Don't Choose a Problem Tree
Don't Plant Too Close to a Building
Plant a tree with its mature size in mind. Many arborists suggest planting a tree no closer to a structure than one-half of its expected mature canopy spread. Tree roots and branches need space. Pruning a tree planted too close to a structure to keep it from damaging your roof, foundation or siding can damage or disfigure the tree. Also, some trees develop large surface roots that can crack or lift driveways, patios and sidewalks. If that's a concern, plant well away from these surfaces or choose a tree less likely to produce above-ground roots. Also, watch out for overhead power lines—most shade trees will grow at least to the height of residential power lines. Choose shorter, ornamental trees for these areas.
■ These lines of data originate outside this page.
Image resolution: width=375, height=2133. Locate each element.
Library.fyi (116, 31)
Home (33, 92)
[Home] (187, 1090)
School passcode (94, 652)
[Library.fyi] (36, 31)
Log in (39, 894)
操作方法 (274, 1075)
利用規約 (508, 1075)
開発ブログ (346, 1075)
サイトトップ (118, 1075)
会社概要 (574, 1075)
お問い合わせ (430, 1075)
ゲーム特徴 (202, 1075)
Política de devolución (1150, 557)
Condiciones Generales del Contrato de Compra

Check Your Soil Before Watering and Water Carefully
There's no magic formula for how much water to give your tree in its first year, so don't rely on a “rule of thumb” for watering. Too little water can kill a tree. But overwatering in clay soil can cause root rot, which can also kill a tree. You'll need to water your new tree until the root system is well established. The right amount of water depends on the weather conditions, your soil and the planting site. The most reliable method for knowing when to water is to stick a popsicle stick (or your finger) 2 to 3 in. into the ground. If the soil is damp down 3 in., you're giving it enough water. If not, water once or twice a day—whatever's needed to keep the soil damp but not saturated around the root-ball. Allow the soil's surface to begin to dry out between waterings.
For the first few weeks, you may have to water every few days depending on the weather. After that, longer (deeper), less frequent watering is much better than shorter (quicker), frequent watering. To help the tree create deep roots to resist drought and wind, encircle it with a soaker hose a few feet out from the trunk and run it on a trickle for an hour.